Express the records starting with the line containing "Screen dimensions: 1568x681" and going on through the line containing "pyautogui.click(x=38, y=297)" as a JSON list of strings, one string per line, with blank lines omitted.

= = = = =

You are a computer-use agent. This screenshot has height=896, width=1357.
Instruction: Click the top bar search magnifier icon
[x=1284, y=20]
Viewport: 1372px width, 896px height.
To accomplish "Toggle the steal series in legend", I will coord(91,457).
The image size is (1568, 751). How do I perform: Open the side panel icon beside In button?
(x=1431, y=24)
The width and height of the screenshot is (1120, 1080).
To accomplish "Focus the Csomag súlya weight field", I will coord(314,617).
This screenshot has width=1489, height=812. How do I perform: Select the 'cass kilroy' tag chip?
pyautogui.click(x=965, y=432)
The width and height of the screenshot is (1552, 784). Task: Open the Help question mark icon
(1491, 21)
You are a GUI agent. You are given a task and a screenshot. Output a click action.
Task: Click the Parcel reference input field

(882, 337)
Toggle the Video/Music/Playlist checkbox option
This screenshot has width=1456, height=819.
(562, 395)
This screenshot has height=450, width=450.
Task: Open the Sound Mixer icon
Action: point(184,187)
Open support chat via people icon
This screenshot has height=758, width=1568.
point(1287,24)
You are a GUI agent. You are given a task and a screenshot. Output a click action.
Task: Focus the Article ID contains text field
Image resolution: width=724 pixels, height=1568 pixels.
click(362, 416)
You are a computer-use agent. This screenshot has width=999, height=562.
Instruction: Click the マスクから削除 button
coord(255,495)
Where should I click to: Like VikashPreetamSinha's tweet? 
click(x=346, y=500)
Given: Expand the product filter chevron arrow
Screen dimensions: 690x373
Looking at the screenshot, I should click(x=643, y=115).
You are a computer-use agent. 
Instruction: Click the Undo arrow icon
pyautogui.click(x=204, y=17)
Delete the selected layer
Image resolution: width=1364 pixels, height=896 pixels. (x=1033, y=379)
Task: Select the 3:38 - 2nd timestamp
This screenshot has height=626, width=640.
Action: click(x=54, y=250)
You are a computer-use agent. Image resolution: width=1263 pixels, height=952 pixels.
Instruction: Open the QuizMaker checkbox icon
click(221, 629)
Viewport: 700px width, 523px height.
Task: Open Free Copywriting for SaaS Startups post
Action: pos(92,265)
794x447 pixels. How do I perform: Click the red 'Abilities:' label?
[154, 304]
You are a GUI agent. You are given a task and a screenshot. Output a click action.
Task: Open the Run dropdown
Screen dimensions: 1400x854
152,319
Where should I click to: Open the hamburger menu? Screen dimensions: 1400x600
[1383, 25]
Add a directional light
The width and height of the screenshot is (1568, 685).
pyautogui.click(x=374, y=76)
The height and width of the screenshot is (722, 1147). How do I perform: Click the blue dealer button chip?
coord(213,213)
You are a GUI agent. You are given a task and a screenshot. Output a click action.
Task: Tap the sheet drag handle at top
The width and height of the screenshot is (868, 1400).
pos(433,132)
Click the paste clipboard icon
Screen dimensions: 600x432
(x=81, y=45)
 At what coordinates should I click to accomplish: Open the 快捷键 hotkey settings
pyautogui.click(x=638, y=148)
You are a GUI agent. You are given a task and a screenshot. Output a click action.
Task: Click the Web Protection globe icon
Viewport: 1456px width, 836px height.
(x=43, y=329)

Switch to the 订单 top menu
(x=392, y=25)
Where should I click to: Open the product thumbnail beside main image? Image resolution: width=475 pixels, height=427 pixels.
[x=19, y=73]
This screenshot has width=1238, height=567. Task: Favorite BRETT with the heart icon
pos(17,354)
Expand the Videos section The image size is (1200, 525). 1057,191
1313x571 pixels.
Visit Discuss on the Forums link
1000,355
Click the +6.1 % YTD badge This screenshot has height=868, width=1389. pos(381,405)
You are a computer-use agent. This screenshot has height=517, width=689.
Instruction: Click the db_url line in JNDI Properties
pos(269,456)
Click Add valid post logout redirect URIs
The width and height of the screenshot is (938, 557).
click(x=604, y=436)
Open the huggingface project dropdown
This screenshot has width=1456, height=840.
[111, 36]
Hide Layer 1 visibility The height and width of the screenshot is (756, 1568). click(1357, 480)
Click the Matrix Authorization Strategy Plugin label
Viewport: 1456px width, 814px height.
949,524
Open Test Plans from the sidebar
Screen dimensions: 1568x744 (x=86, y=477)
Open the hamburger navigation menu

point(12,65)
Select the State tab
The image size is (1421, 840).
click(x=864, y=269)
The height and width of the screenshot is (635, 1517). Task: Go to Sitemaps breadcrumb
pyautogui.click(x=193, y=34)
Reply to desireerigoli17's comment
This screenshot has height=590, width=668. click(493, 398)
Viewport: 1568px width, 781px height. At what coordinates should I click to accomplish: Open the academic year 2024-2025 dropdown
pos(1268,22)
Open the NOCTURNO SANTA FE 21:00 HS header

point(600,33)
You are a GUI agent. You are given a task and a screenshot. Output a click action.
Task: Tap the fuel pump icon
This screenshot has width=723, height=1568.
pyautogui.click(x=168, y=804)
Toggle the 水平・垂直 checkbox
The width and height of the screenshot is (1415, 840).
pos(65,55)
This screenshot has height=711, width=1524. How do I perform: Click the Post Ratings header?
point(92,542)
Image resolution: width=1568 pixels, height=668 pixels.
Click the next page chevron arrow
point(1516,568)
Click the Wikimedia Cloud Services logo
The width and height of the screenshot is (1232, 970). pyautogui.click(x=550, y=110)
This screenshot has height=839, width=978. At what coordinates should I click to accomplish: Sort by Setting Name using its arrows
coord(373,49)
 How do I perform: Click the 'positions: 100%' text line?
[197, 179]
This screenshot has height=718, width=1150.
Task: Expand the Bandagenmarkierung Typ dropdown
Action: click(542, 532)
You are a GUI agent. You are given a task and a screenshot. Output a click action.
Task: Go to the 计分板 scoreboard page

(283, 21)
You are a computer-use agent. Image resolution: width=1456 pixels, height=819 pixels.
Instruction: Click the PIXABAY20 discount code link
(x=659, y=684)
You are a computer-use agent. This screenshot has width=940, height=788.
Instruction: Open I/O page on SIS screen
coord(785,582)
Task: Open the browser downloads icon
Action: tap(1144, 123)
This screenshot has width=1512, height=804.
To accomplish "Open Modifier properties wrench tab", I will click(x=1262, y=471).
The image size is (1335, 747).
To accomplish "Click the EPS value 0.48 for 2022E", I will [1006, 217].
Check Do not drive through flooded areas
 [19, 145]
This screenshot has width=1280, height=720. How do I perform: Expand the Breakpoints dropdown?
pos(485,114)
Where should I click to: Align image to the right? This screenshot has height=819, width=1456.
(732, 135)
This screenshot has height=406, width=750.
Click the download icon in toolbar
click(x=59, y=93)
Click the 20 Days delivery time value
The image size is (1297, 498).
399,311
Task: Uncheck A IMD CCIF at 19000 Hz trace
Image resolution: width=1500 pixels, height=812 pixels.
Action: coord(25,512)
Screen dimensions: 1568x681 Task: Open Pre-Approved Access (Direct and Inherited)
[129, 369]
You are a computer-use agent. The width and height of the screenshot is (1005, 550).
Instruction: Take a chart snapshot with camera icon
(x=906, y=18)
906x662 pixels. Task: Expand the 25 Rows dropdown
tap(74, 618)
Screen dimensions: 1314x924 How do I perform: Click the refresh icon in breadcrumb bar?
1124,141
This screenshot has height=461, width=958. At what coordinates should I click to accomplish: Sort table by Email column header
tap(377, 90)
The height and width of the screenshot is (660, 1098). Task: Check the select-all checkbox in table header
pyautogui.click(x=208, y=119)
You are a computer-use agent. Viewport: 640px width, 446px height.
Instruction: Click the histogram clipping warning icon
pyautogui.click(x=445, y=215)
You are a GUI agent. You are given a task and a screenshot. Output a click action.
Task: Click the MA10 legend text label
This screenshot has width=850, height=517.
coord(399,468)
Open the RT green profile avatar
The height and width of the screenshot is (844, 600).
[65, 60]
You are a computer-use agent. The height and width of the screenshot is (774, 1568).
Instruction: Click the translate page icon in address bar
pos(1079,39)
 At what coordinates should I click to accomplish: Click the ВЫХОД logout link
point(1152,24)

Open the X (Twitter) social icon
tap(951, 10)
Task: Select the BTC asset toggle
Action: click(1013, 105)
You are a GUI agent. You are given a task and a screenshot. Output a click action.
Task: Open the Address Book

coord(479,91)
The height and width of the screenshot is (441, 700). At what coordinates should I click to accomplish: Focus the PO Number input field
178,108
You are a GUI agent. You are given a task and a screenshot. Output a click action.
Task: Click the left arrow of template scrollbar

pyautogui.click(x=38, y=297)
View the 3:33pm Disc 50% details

= = = = =

*COMPLETE RESPONSE*.
[
  "Screen dimensions: 1568x681 Task: Open Pre-Approved Access (Direct and Inherited)",
  "[129, 369]",
  "You are a computer-use agent. The width and height of the screenshot is (1005, 550).",
  "Instruction: Take a chart snapshot with camera icon",
  "(x=906, y=18)",
  "906x662 pixels. Task: Expand the 25 Rows dropdown",
  "tap(74, 618)",
  "Screen dimensions: 1314x924 How do I perform: Click the refresh icon in breadcrumb bar?",
  "1124,141",
  "This screenshot has height=461, width=958. At what coordinates should I click to accomplish: Sort table by Email column header",
  "tap(377, 90)",
  "The height and width of the screenshot is (660, 1098). Task: Check the select-all checkbox in table header",
  "pyautogui.click(x=208, y=119)",
  "You are a computer-use agent. Viewport: 640px width, 446px height.",
  "Instruction: Click the histogram clipping warning icon",
  "pyautogui.click(x=445, y=215)",
  "You are a GUI agent. You are given a task and a screenshot. Output a click action.",
  "Task: Click the MA10 legend text label",
  "This screenshot has width=850, height=517.",
  "coord(399,468)",
  "Open the RT green profile avatar",
  "The height and width of the screenshot is (844, 600).",
  "[65, 60]",
  "You are a computer-use agent. The height and width of the screenshot is (774, 1568).",
  "Instruction: Click the translate page icon in address bar",
  "pos(1079,39)",
  " At what coordinates should I click to accomplish: Click the ВЫХОД logout link",
  "point(1152,24)",
  "Open the X (Twitter) social icon",
  "tap(951, 10)",
  "Task: Select the BTC asset toggle",
  "Action: click(1013, 105)",
  "You are a GUI agent. You are given a task and a screenshot. Output a click action.",
  "Task: Open the Address Book",
  "coord(479,91)",
  "The height and width of the screenshot is (441, 700). At what coordinates should I click to accomplish: Focus the PO Number input field",
  "178,108",
  "You are a GUI agent. You are given a task and a screenshot. Output a click action.",
  "Task: Click the left arrow of template scrollbar",
  "pyautogui.click(x=38, y=297)"
]